= Beginning of Section =

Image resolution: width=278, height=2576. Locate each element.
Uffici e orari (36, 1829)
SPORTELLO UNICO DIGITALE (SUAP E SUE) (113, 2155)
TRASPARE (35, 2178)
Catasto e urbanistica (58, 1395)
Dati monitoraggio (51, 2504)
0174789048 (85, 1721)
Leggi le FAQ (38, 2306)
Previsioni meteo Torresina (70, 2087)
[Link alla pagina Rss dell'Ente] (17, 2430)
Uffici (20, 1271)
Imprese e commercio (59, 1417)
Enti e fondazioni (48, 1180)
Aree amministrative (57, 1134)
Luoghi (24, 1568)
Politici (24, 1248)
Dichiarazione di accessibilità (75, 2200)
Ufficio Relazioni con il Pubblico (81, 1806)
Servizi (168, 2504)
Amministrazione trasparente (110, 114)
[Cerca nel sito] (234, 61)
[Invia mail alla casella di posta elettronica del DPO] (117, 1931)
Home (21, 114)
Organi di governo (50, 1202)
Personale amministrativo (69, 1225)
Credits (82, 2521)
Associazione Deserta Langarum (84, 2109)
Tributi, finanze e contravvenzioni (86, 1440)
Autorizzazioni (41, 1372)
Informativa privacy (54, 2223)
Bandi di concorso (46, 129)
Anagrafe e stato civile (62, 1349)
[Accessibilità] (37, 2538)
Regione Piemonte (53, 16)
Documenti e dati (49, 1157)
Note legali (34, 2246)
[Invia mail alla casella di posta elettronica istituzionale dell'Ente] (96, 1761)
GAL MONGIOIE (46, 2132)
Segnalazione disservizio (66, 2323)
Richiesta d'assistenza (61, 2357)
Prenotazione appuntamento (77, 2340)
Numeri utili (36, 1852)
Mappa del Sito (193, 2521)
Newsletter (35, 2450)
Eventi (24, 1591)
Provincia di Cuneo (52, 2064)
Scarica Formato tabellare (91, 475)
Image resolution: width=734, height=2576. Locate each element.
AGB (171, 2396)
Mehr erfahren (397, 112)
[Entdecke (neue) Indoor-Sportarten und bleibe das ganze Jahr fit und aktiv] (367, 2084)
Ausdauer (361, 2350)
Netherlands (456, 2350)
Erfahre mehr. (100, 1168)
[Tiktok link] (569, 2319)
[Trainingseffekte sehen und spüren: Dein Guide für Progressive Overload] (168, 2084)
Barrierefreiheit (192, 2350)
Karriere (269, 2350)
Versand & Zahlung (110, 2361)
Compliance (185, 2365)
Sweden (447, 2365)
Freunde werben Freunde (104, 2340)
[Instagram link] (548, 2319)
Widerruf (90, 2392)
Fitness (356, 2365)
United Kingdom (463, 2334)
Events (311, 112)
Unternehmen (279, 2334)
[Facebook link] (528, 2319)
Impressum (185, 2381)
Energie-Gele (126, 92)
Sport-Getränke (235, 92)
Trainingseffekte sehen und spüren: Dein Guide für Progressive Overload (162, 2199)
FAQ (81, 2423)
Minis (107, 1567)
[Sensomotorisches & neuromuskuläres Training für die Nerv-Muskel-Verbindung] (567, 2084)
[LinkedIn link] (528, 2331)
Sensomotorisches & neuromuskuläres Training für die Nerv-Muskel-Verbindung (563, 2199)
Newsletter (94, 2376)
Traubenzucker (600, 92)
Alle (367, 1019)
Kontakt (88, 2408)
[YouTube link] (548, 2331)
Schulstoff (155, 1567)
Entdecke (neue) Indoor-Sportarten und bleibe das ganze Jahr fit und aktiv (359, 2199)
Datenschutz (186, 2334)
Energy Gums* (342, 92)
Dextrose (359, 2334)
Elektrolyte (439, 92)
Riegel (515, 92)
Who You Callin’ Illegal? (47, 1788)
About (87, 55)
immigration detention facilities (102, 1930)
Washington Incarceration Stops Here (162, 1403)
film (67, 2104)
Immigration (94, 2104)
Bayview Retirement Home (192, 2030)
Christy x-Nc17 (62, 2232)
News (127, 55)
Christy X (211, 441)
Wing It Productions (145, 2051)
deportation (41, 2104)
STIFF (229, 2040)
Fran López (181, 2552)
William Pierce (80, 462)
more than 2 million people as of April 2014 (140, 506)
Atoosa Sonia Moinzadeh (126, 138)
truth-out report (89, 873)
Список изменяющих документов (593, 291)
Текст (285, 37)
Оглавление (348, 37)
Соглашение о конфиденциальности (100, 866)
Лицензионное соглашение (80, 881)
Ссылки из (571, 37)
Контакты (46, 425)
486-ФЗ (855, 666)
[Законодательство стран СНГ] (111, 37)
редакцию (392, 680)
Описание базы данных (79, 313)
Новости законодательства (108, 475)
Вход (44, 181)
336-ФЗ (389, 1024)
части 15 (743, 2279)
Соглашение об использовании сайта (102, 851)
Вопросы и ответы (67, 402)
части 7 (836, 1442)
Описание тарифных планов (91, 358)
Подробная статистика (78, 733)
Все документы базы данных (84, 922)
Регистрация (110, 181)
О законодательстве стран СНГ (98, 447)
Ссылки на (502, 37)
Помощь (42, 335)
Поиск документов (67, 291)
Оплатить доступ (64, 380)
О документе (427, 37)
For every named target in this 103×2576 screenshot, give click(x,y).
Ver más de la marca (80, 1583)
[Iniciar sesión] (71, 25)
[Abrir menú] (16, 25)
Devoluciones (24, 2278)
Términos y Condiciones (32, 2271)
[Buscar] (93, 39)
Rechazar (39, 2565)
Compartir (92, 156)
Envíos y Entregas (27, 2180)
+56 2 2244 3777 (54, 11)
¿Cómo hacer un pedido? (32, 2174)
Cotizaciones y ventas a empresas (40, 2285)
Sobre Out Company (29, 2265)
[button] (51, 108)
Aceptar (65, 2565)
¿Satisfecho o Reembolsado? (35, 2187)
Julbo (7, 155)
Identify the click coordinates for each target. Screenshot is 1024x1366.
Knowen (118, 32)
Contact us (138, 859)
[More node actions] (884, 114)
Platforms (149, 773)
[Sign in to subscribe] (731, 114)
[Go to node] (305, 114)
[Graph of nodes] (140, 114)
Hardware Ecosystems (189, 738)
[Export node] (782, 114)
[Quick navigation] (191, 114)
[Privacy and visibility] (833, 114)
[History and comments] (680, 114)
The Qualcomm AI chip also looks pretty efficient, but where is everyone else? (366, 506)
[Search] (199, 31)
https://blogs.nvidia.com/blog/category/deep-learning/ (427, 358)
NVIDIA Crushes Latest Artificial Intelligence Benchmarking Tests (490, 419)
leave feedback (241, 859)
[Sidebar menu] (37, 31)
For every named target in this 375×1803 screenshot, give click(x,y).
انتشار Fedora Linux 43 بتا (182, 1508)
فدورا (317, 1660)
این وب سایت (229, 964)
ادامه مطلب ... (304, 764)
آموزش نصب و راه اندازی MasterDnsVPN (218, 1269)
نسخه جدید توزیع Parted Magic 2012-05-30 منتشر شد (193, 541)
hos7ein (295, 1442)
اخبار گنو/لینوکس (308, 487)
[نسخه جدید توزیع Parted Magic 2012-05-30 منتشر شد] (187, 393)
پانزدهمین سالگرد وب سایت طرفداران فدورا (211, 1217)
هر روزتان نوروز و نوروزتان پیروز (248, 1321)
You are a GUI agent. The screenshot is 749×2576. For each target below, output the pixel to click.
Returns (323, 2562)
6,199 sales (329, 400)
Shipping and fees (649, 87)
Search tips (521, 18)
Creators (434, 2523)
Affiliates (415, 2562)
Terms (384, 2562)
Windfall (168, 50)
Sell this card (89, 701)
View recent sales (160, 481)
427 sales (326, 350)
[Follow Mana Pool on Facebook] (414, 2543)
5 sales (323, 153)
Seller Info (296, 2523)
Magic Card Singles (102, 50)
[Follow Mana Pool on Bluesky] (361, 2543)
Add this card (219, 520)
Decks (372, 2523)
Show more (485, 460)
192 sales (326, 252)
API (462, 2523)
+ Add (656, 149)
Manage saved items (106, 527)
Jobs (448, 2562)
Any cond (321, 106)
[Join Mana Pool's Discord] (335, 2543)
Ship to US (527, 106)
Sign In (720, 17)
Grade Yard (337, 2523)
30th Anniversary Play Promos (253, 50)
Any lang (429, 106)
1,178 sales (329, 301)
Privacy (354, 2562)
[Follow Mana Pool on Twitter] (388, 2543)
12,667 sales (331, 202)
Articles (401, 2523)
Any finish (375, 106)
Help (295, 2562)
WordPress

= End of Section =

From the material above, copy exactly the lines between the line holding "اخبار گنو/لینوکس (308, 487)" and the line holding "Show more (485, 460)", inclusive, and only those.

[YOUR RESPONSE]
اخبار گنو/لینوکس (308, 487)
[نسخه جدید توزیع Parted Magic 2012-05-30 منتشر شد] (187, 393)
پانزدهمین سالگرد وب سایت طرفداران فدورا (211, 1217)
هر روزتان نوروز و نوروزتان پیروز (248, 1321)
You are a GUI agent. The screenshot is 749×2576. For each target below, output the pixel to click.
Returns (323, 2562)
6,199 sales (329, 400)
Shipping and fees (649, 87)
Search tips (521, 18)
Creators (434, 2523)
Affiliates (415, 2562)
Terms (384, 2562)
Windfall (168, 50)
Sell this card (89, 701)
View recent sales (160, 481)
427 sales (326, 350)
[Follow Mana Pool on Facebook] (414, 2543)
5 sales (323, 153)
Seller Info (296, 2523)
Magic Card Singles (102, 50)
[Follow Mana Pool on Bluesky] (361, 2543)
Add this card (219, 520)
Decks (372, 2523)
Show more (485, 460)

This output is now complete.